As stated above, the construction industry needs leaders that inspire the employees below them at various levels. In the recruitment of leaders in this industry, one of the requirements that are stressed is the technical knowledge related to the subspecialty in the industry and not on the qualities of leadership processed. This means that though most of the leaders in this industry may be competent when it comes to the execution of the projects, the lack of or presence of inadequate employee interaction in their training limits their employee motivation. The employees may therefore develop an organizational culture that is not beneficial to the organization. This will then lead to the poor output. In some of the studies on construction management and supply chain management, the motivation of employees was recognized as a major drawback, with the source being high up in the management. Unlike in other industries where the managers are specially trained on the motivation of employees, the construction industry is relatively poor at this. This has resulted in the litigation observed in the sector and the high cost and time wastage.

One way of arresting the situation and ensuring that the industry achieves the best in terms of management is the institution of proper supply chain management. In the UAE, for example, the presence of a large number of organizations and companies participating in the construction industry has led to the development of the need for many construction project managers. Since the training is not up to the standard, the managers are just workers who excel in one area or establish their own company and are not necessarily trained on the managerial aspect. Strategic supply chain management in this place would ensure that the managers are equipped with the best skills on how to motivate the employees and the subcontractors below them.

Inability to know the personal needs of employees

In the same area of management, organizations have been accused of being oblivious to the needs of their employees. This fact about the industry has led to the development of many issues among the employees and between them and their superiors. An observation is that the management is not aware of the personal needs of the employees. More frequently than not, this has resulted in go-slows and other activities that may slow down construction projects. Almost all of the construction firms in the UAE have witnessed a form of action by the workers demanding what they consider their rights.

One of the suggested reasons why the construction companies are unaware of their employees’ personal needs is due to the nature of interaction that exists between them. In most of the construction projects taking place in the UAE, and especially in Abu Dhabi and Dubai, the employees are employed through employment agencies and not directly by the contractor. This means that the managers that are working with them on the projects are not aware of their problems. This is one of the reasons for the poor performance of the industry because of the delays. The relationship between the employees and the organizations has also been the subject of many legal battles as the employees seek compensation where their rights were interfered with. Supply chain management should be an adequate method of dealing with such problems ensuring that managers are aware of their employee’s needs.

§ **Aim of the exercise**:
Please decide whether each statement below agrees with the text on construction management, answering yes or no and quoting the words from the text that decide it.
(a) In construction projects in the UAE, especially in Abu Dhabi and Dubai, employees are mostly hired directly by the contractor.
(b) When leaders are recruited in the construction industry, technical knowledge is stressed rather than leadership qualities.
(c) Managers in other industries are specially trained to motivate employees.

§ **Dataset extract**:
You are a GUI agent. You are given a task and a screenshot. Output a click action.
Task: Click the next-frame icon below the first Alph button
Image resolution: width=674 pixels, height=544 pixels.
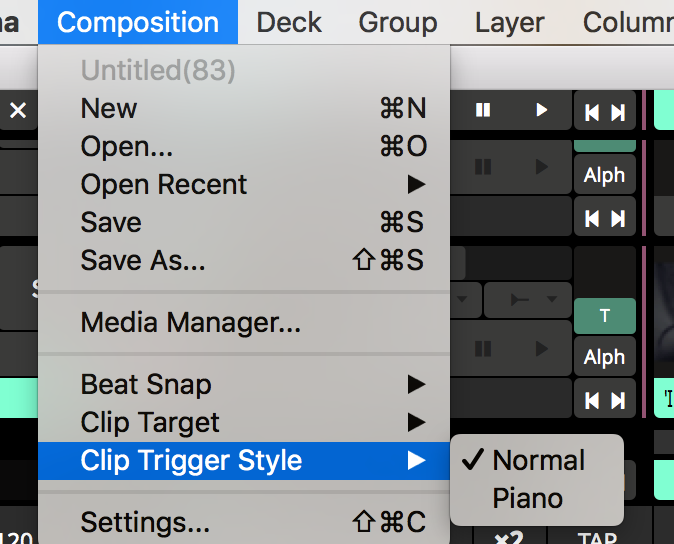[x=618, y=217]
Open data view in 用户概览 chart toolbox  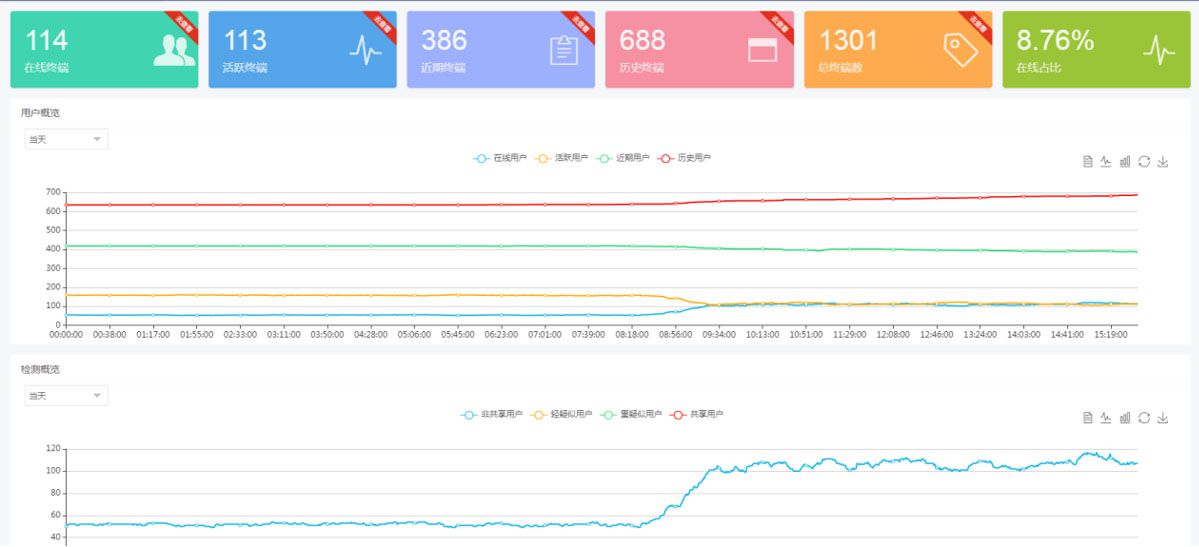1087,162
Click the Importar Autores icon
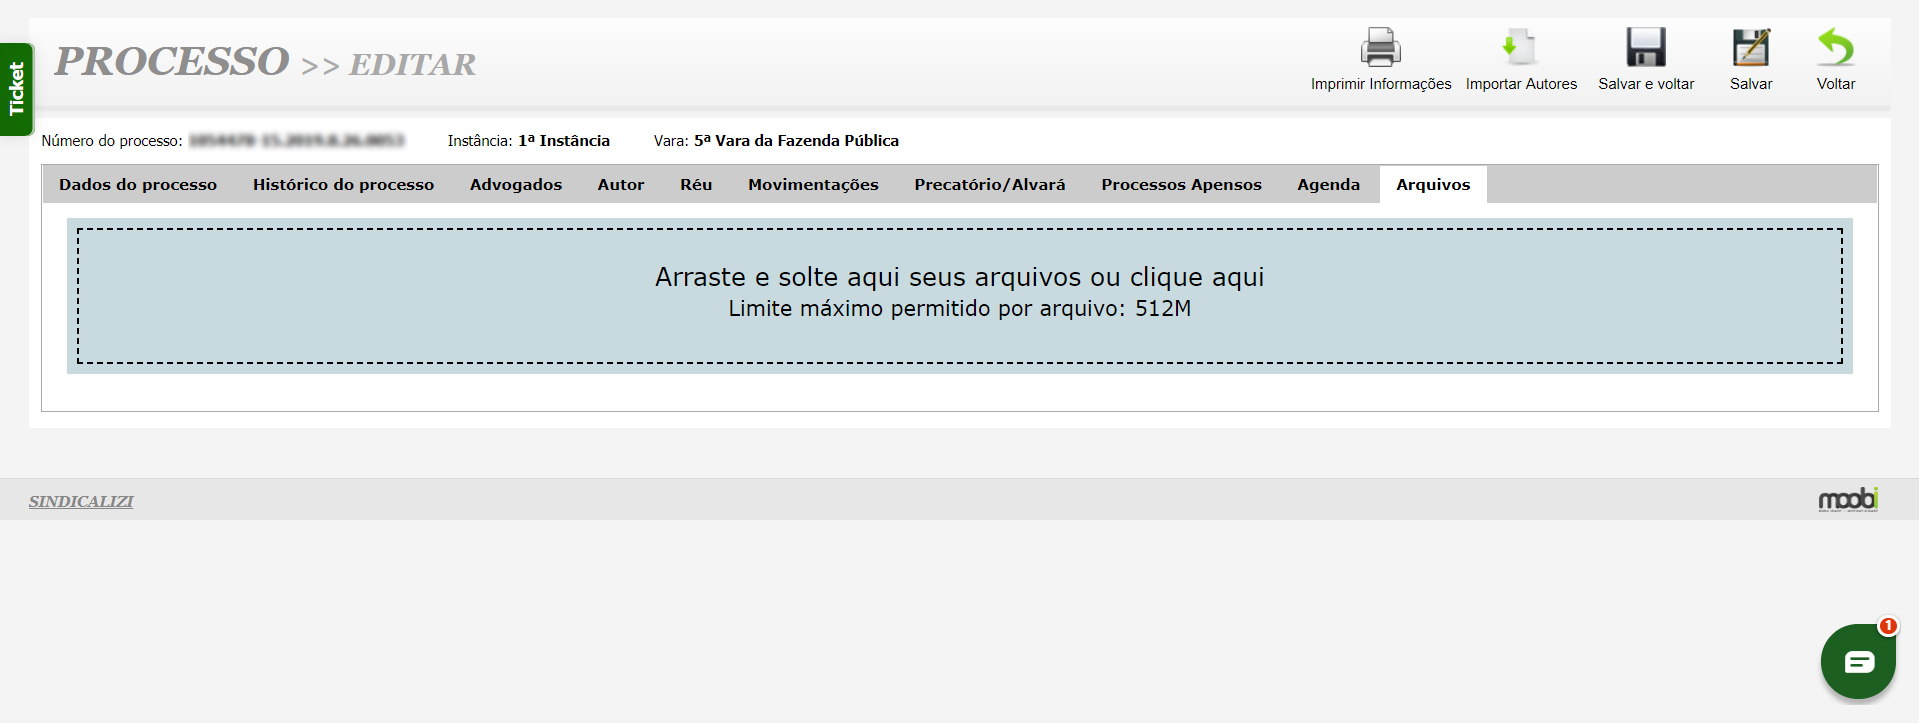Viewport: 1919px width, 723px height. tap(1520, 47)
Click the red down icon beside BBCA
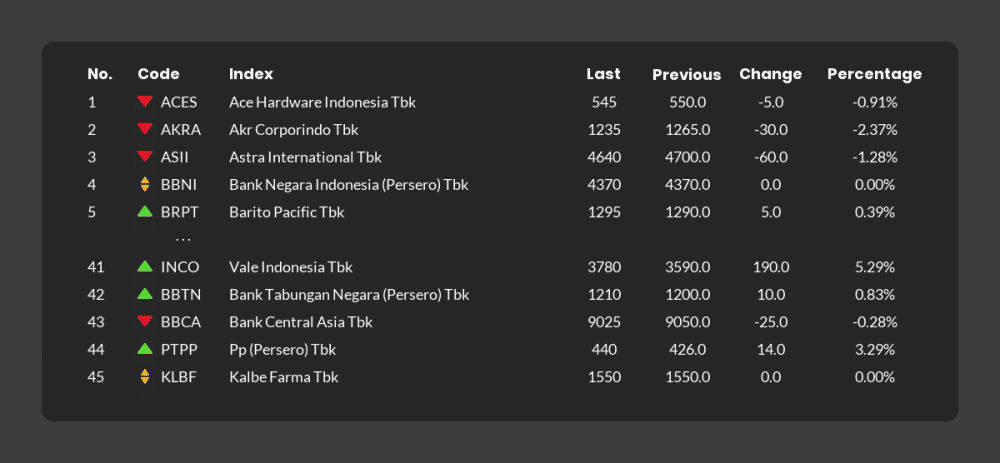Screen dimensions: 1000x463 coord(145,321)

§ **Reply to the task**:
(a) No: "the employees are employed through employment agencies and not directly by the contractor"
(b) Yes: "one of the requirements that are stressed is the technical knowledge related to the subspecialty in the industry and not on the qualities of leadership processed"
(c) Yes: "Unlike in other industries where the managers are specially trained on the motivation of employees"